There are a few companies on this list that made me go “really?” and when looking at their stock charts they indeed were able to deliver said returns. Ivanhoe Mines? Seriously!!?? (answer: they got really lucky with the June 30, 2016 to June 30, 2019 date ranges – go take a look at their stock chart).

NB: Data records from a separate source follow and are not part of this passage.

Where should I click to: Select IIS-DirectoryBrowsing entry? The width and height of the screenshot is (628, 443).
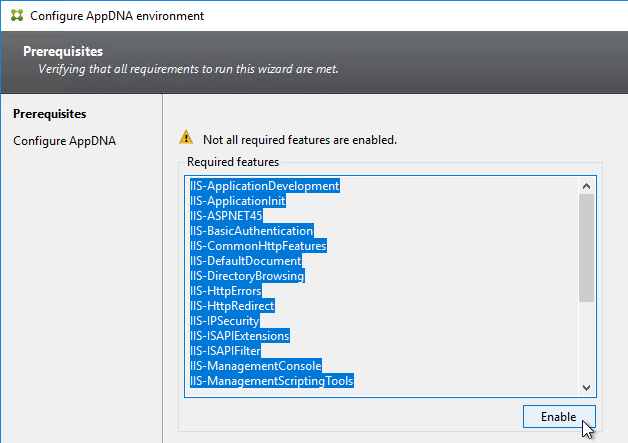[247, 276]
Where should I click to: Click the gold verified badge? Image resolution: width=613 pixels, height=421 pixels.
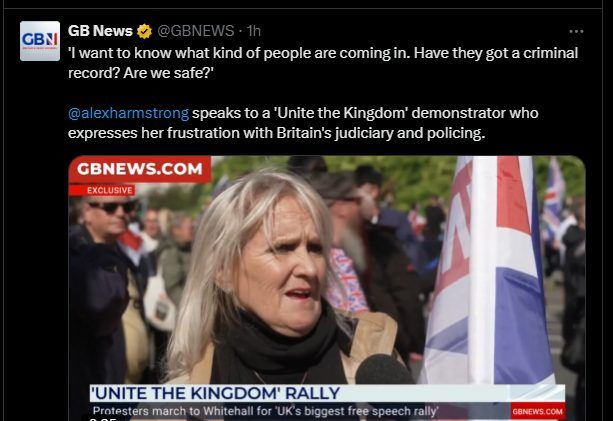(x=144, y=31)
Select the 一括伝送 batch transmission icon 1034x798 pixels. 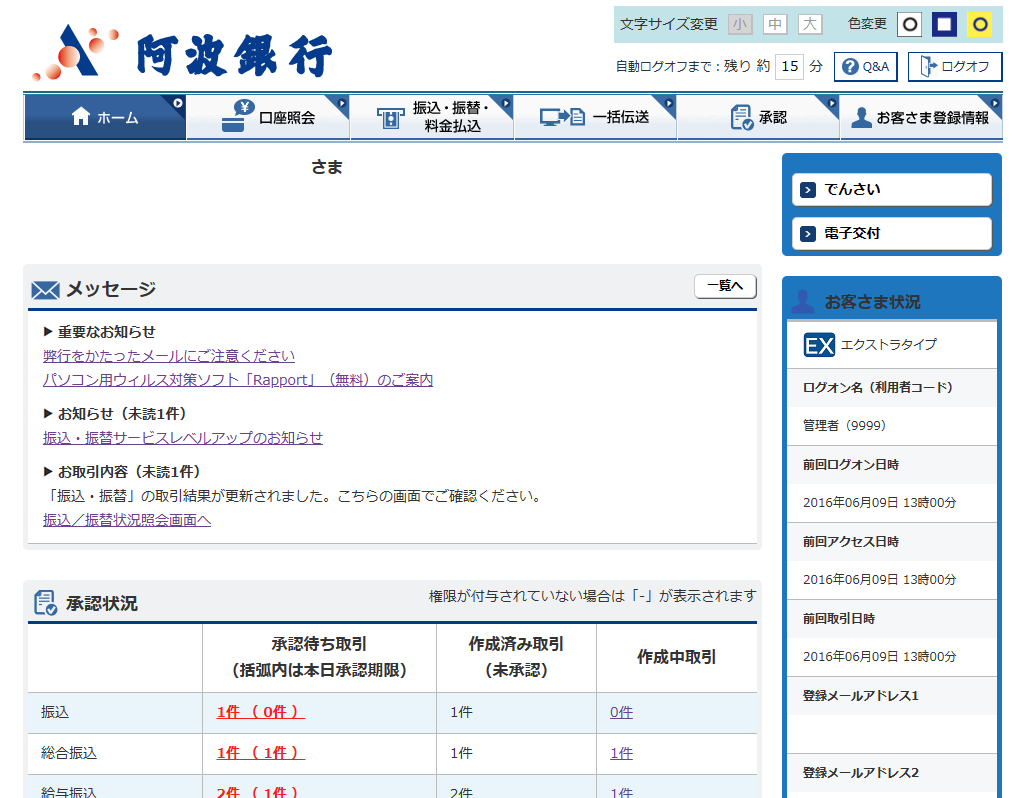click(x=562, y=117)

My other observation is: so few companies appreciated +125% in the past three years. There are a few staple companies where it is really worth buy-and-holding (Constellation Software comes to mind here, although future returns are very likely not to be nearly as good as previous ones), but is one really going to buy and hold any of the marijuana companies or Shopify from here on in? It goes as one more data point to show that being nimble in trading continues to be a key characteristic in being able to outperform – a passive investor does not see the converse index which is the “TSX negative 30”, which contains the list of non-bankrupt companies which have depreciated the most over the past three years – that in itself would be an interesting future exercise.